Task prompt:
Below are the records. List every line holding the word "will".

START Exercise inputs

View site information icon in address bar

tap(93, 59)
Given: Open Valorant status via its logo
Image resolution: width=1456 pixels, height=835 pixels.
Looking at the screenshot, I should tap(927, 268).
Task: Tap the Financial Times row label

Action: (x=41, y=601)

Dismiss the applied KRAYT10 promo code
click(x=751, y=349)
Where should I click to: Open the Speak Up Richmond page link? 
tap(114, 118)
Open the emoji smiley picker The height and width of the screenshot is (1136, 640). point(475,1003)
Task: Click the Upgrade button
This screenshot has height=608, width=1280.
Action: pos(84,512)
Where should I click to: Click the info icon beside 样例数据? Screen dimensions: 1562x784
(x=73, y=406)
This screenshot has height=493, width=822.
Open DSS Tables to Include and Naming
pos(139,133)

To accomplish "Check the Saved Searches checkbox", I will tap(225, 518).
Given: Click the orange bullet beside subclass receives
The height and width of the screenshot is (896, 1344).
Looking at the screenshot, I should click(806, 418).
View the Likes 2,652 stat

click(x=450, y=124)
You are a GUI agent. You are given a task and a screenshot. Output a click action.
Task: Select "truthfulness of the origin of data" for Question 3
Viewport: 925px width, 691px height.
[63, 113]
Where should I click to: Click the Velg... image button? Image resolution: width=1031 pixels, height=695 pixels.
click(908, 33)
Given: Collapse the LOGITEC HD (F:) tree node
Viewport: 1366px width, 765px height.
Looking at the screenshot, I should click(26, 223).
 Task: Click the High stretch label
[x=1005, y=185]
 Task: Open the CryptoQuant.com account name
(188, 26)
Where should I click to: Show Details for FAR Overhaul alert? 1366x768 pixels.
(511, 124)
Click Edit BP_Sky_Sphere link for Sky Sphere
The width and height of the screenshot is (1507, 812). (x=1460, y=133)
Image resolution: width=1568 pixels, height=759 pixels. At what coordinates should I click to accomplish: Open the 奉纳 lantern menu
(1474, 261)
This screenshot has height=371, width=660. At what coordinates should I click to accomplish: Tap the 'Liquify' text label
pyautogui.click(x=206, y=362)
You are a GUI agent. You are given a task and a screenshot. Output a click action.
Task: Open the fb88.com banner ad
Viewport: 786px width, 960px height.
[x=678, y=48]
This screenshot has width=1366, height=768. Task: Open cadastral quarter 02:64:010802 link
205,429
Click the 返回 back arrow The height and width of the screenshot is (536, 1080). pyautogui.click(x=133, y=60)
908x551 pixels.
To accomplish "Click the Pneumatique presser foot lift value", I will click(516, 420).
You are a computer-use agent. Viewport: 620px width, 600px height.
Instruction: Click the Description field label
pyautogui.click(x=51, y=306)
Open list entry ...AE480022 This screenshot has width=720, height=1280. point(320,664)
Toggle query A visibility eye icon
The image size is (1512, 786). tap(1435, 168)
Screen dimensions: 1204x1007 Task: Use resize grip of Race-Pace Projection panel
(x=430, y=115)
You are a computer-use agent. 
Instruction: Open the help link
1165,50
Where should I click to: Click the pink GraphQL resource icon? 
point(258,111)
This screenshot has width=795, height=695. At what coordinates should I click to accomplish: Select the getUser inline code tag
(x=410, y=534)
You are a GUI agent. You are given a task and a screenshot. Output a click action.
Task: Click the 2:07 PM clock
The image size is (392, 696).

END Exercise inputs

Response:
To accomplish "Check the Saved Searches checkbox", I will tap(225, 518).
To accomplish "Click the Pneumatique presser foot lift value", I will click(516, 420).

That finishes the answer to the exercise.